Danke sehr, Herr Staatssekretär. Bleiben Sie bitte noch am Rednerpult. Wir haben noch zwei Zwischenbemerkungen. Die erste Zwischenbemerkung kommt vom Kollegen Hartmann. Bitte sehr.

(Vom Redner nicht au- torisiert) Herr Staatssekretär Füracker, versachlichen wir doch die Diskussion etwas. Der Bevölkerungszuwachs betrug seit 1992 9 %, der Flächenverbrauch stieg aber um 29 %. Damit geht die Schere doch deutlich auseinander.

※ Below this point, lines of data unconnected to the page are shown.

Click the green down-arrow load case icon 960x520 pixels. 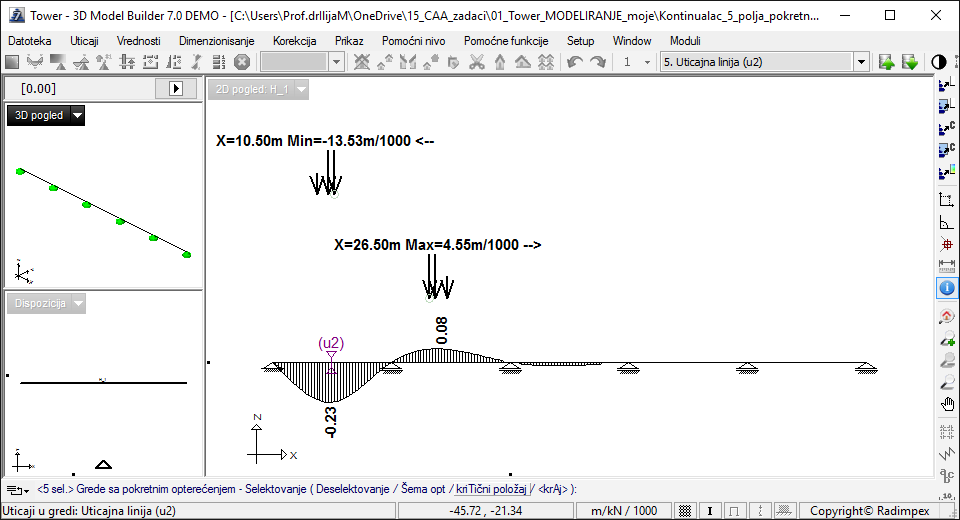(x=909, y=62)
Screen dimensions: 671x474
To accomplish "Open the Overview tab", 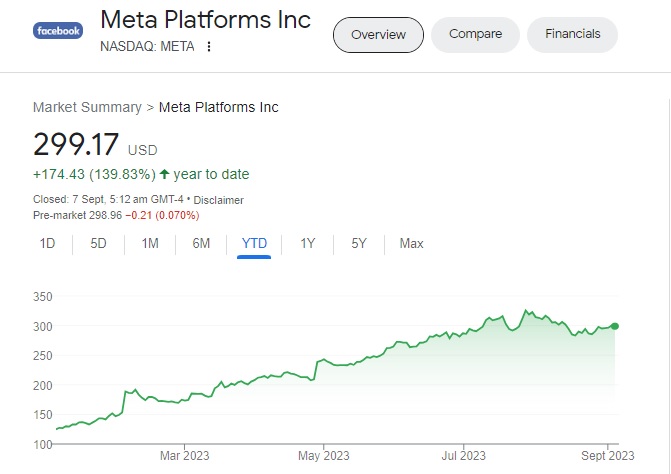I will click(378, 34).
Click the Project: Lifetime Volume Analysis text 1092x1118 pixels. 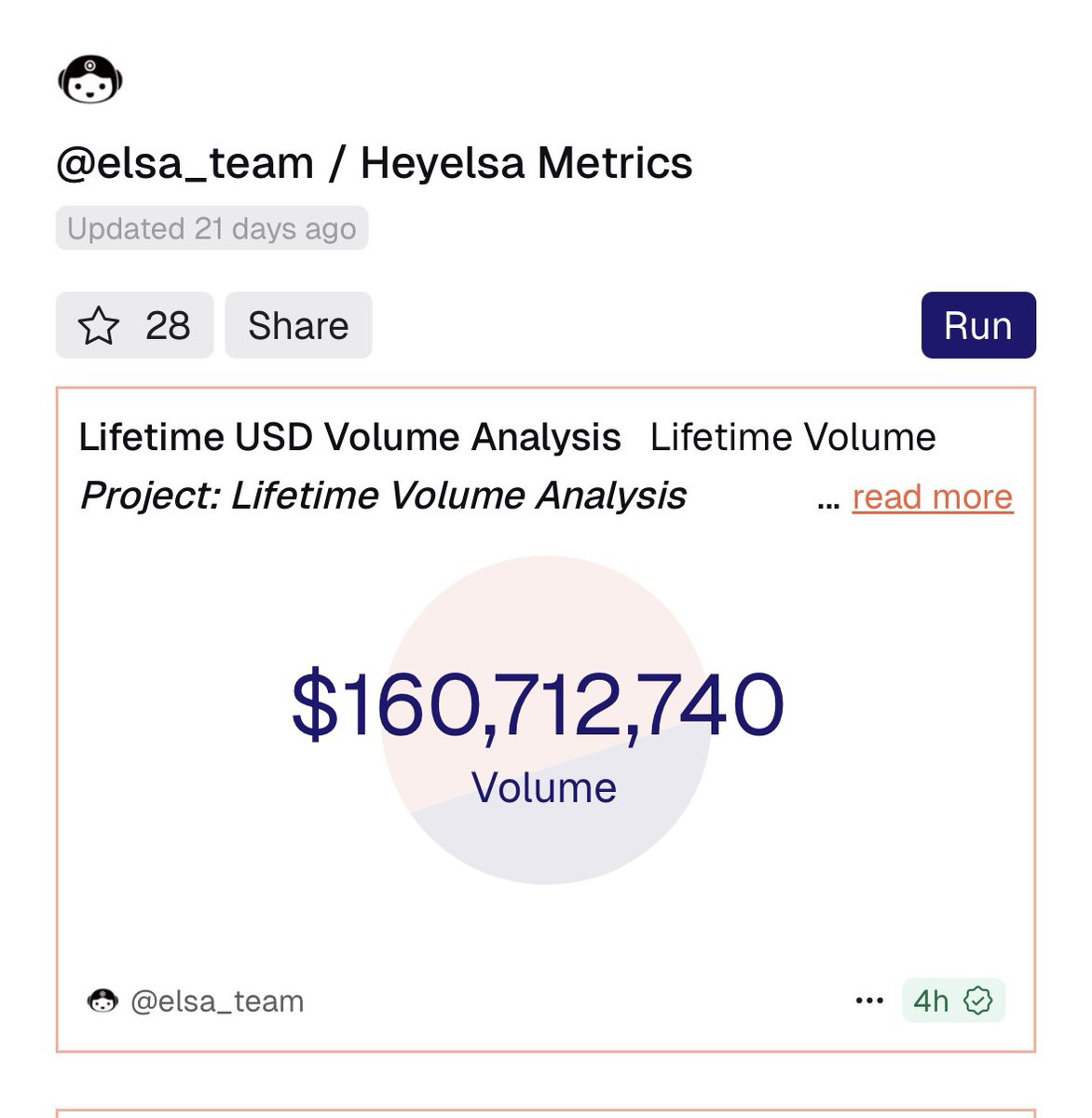click(384, 496)
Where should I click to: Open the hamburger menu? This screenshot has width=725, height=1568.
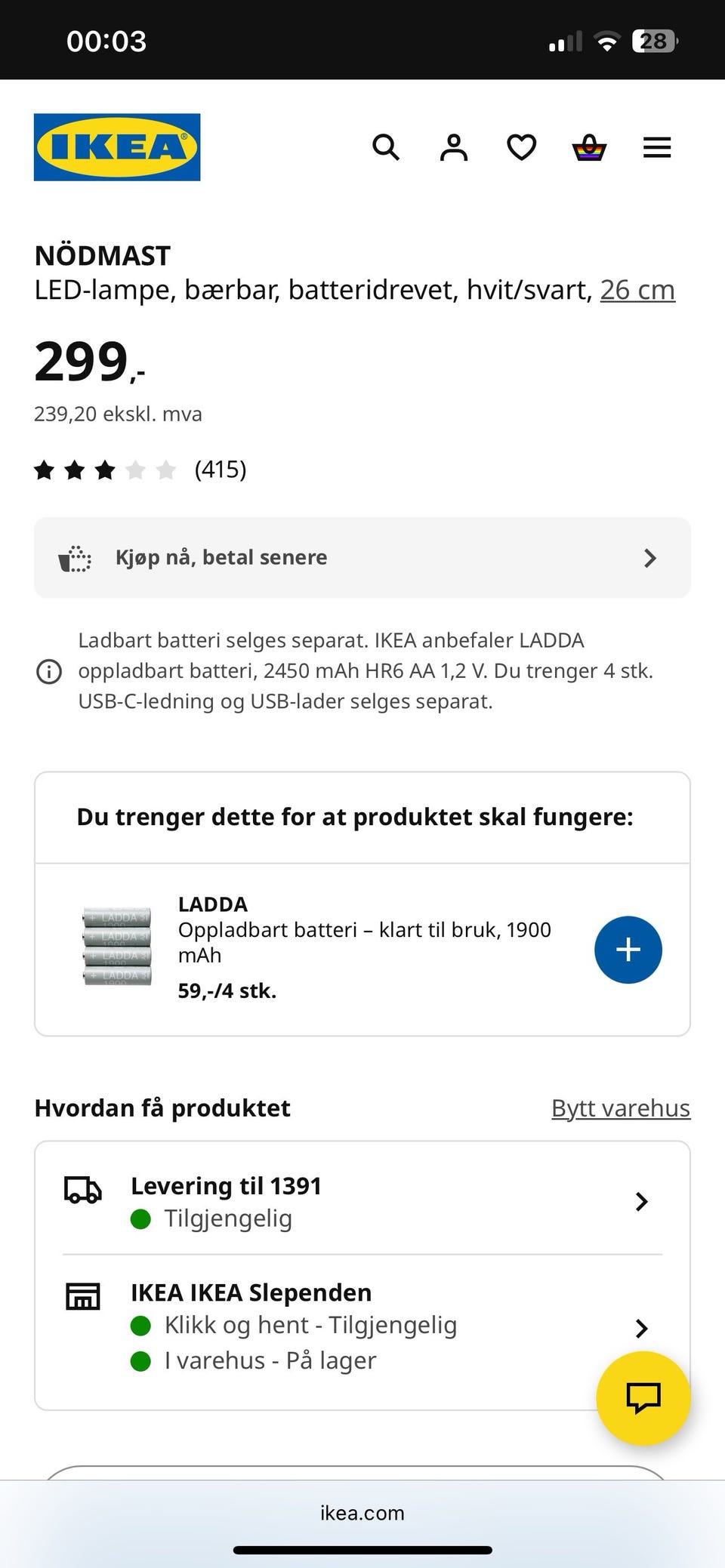(657, 147)
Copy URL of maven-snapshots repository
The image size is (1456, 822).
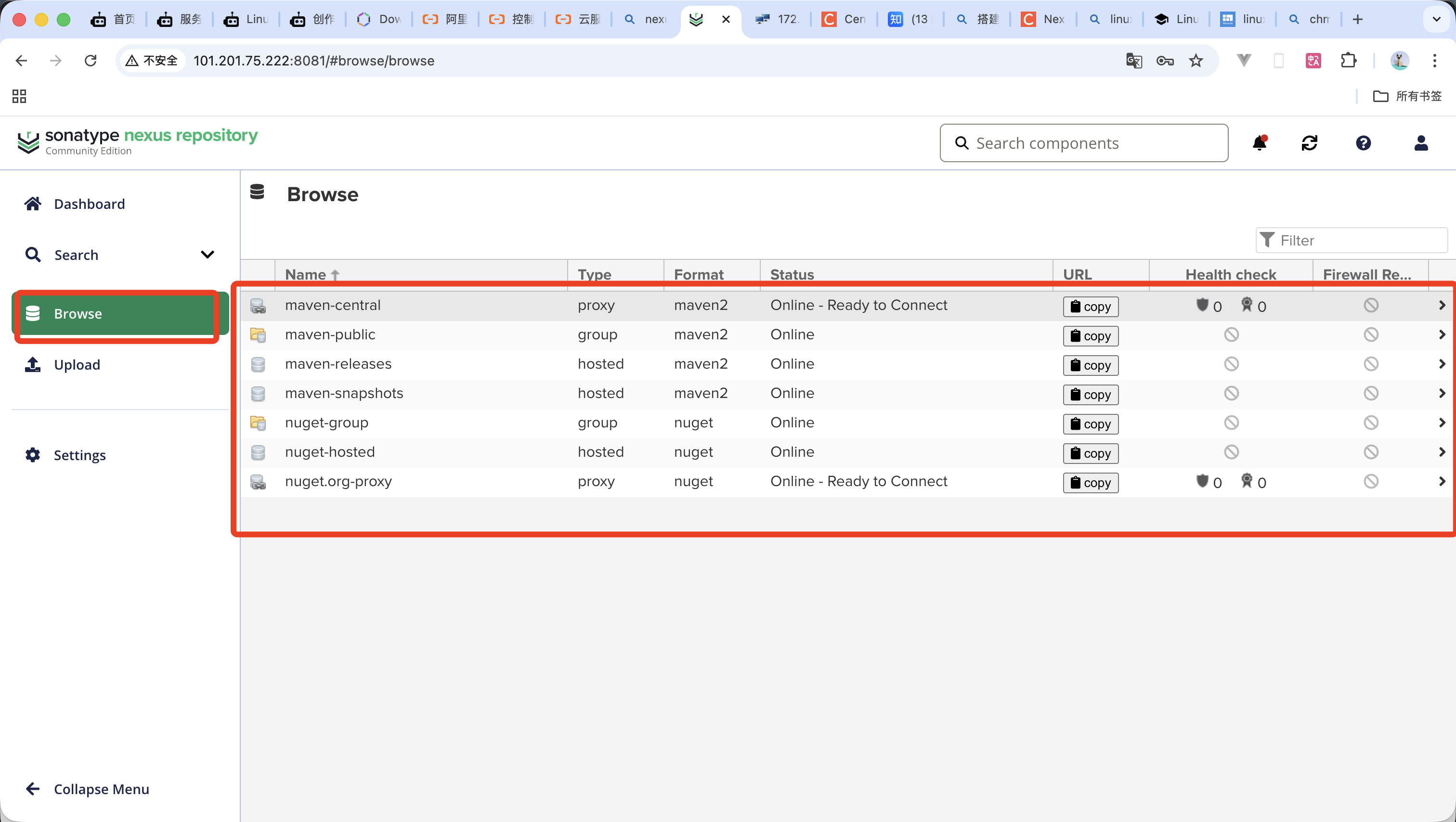click(1090, 394)
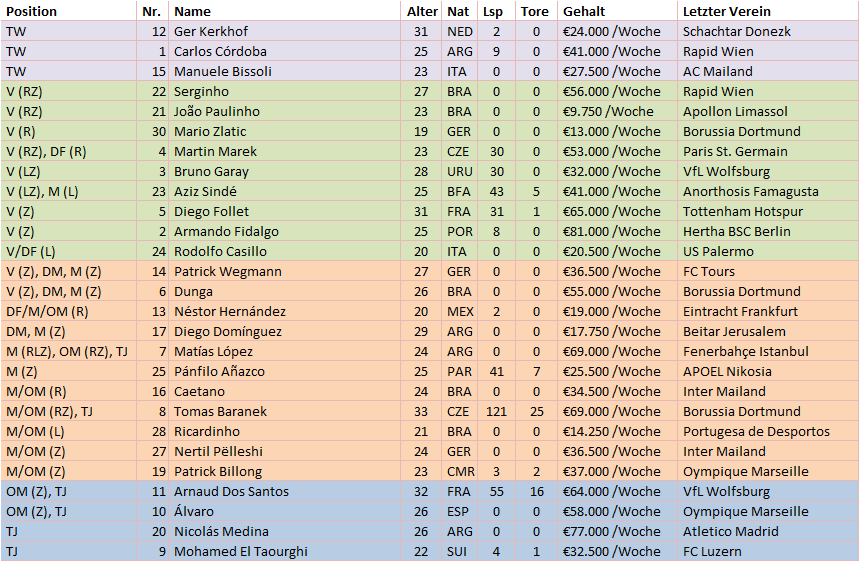Select the Fenerbahçe Istanbul cell
Viewport: 859px width, 561px height.
(x=768, y=351)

Da passt etwas nicht zusammen. Sie wollen die kommunale Selbstverwaltung in Bezug auf die Entwicklung des Außenbereichs erhalten. Wohin hat das geführt? Es gibt inzwischen 11.000 Hektar ausgewiesene Gewerbeflächen in Bayern. Das sind die Flächen, die freiwillig gemeldet werden, die aber kein Mensch kaufen möchte. Da wurde in den Flächenverkauf investiert, obwohl das wirklich nicht benötigt wurde.

Ein letzter Punkt. Ich bin erstaunt, wie wenig Sie sich mit dem Thema im Grunde befasst haben.

(Staatssekretär Albert Füracker: Ach so!)

Nehmen Sie einmal das Beispiel München. In diesem Ballungsgebiet kommt man pro Kopf mit verhältnismäßig wenig Fläche aus. München wird die letzte Region sein, die sich Rechte zusammenkaufen muss.

(Zuruf von der SPD: Alle Leute wollen doch nach München!)

Wo ist denn das größte Wohnbaugebiet in diesem Bereich? Das ist beispielsweise der Nockherberg. Das ist eine bebaute Fläche, die gar nicht darunter fällt. Sie reden von Nachverdichtung. Auch das fällt dort nicht darunter. Es geht im Grunde um die Ausweisung im Außenbereich und nicht darum, was im bebauten Gebiet passiert. Die Masse in München geschieht gerade im bebauten Gebiet, und das reicht völlig aus. Das ist ein gutes Instrument.

Sie haben die ganzen Maßnahmen aufgezählt und schreiben das alles richtig auf. Aber Ihre Politik der letzten Jahre ist am Ziel vollkommen vorbeigegangen. Sie haben den Flächenverbrauch kaum begrenzt, sondern im Gegenteil sogar angeheizt. Dem wollen

wir mit unserem Gesetzentwurf den Riegel vorschieben.

(Beifall bei den GRÜNEN)

Herr Staatssekretär, bitte sehr.

Herr Hartmann gibt hier zu Protokoll, dass für das einwohnermäßige Wachstum in München in den nächsten Jahren keine zusätzlichen Flächen im Außenbereich mehr verbraucht werden.

(Ludwig Hartmann (GRÜNE): Das habe ich nicht gesagt! – Weitere Zurufe von den GRÜNEN)

Aber klar! München braucht keine Fläche mehr, hat er gesagt.

(Zurufe – Glocke der Präsidentin)

So hat es Herr Hartmann doch erklärt.

(Zuruf von den GRÜNEN: Das hat er nicht so er- klärt!)

So ist doch die Lage.

(Zuruf von den GRÜNEN: Wir werden das im Protokoll nachlesen!)

Das haben Sie nicht erklärt? Dann habe ich falsch gehört.

(Zuruf von den GRÜNEN: Es wird im Protokoll stehen!)

Beim Thema ländlicher Bereich haben Sie auch nicht zugehört, Herr Hartmann. Ich habe ausdrücklich gesagt, dass nicht jedes ausgewiesene Gewerbegebiet befestigt ist.